**EXERCISE DESCRIPTION**
Copy exactly. Begin at the line containing "Task: Click the next date range arrow" and stop at the last line of the entries, omitting any pictures.

**MATERIAL SHOWN**
==============================

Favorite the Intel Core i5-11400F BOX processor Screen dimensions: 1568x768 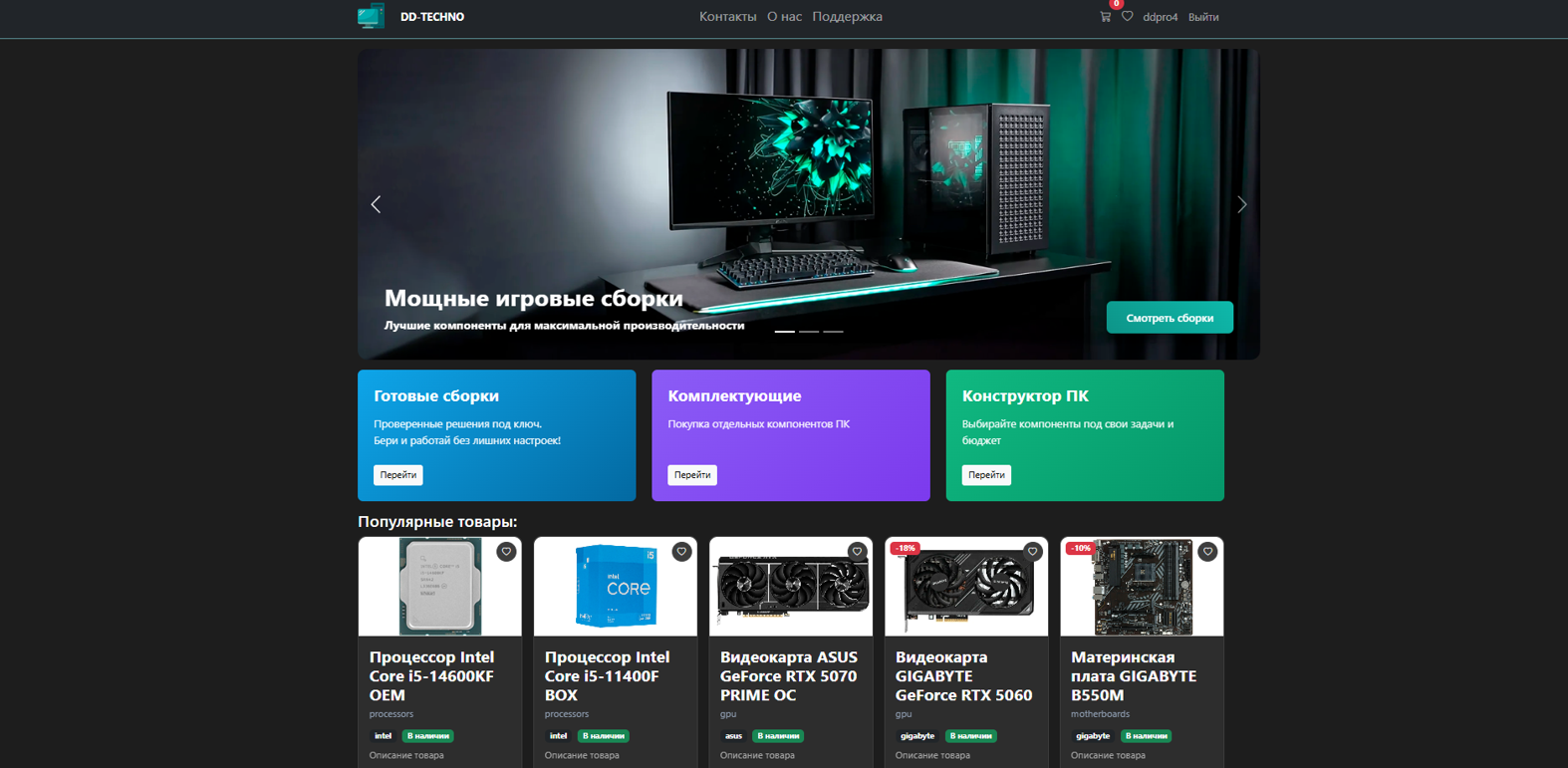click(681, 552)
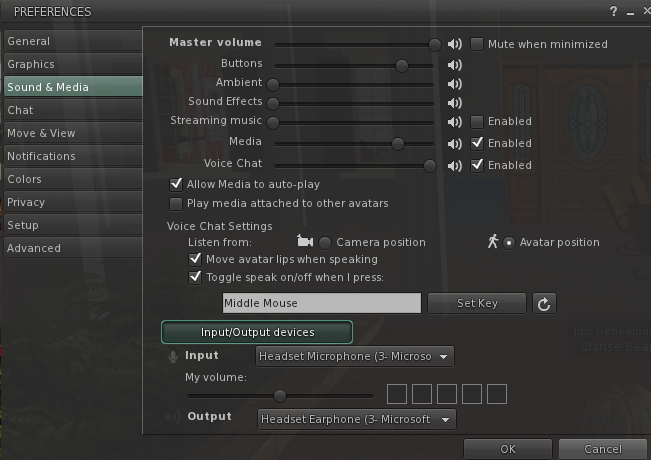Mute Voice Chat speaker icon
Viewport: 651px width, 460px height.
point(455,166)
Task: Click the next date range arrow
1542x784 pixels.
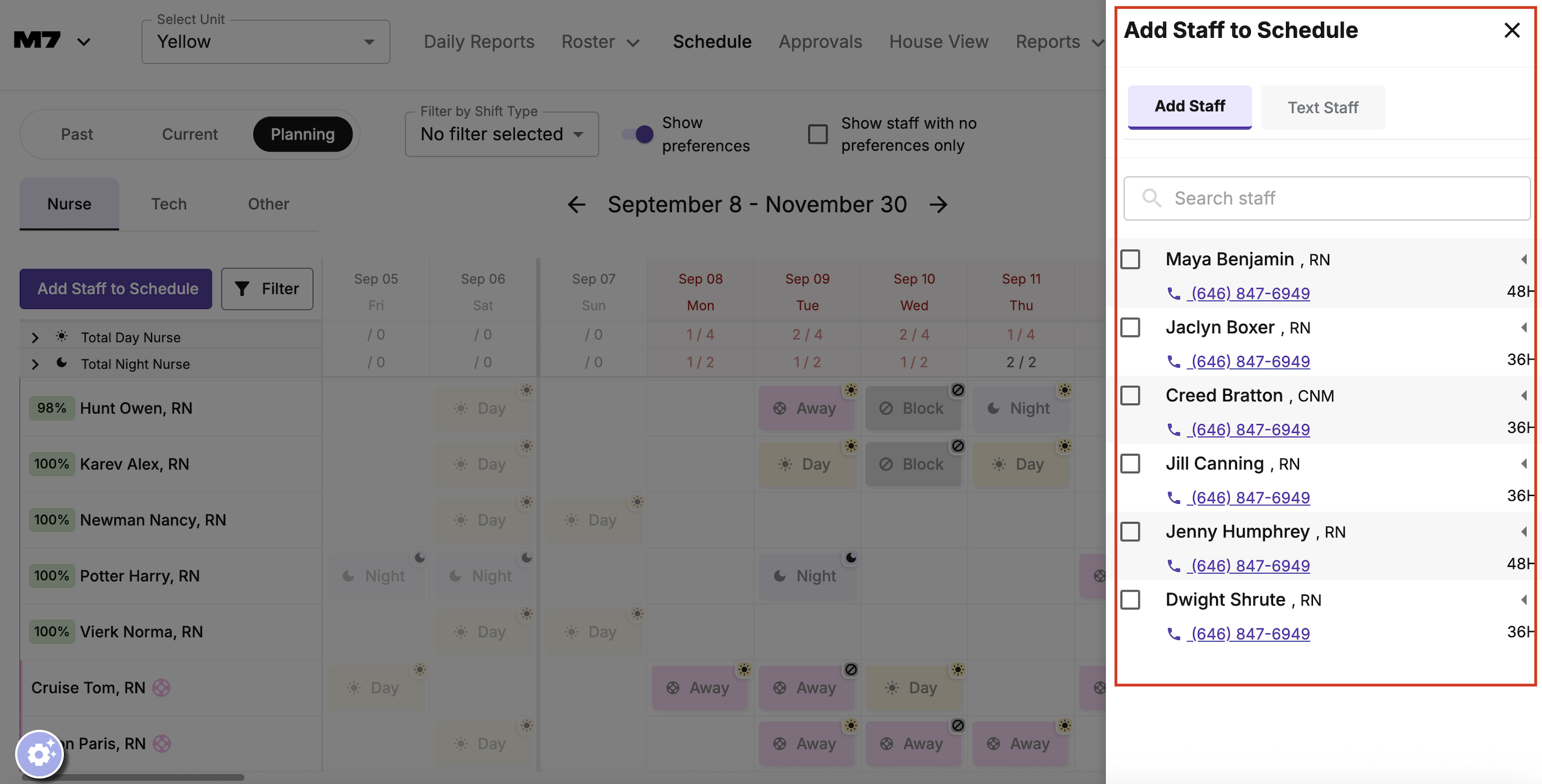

==============================

**EXERCISE ANSWER**
Task: Click the next date range arrow
1542x784 pixels.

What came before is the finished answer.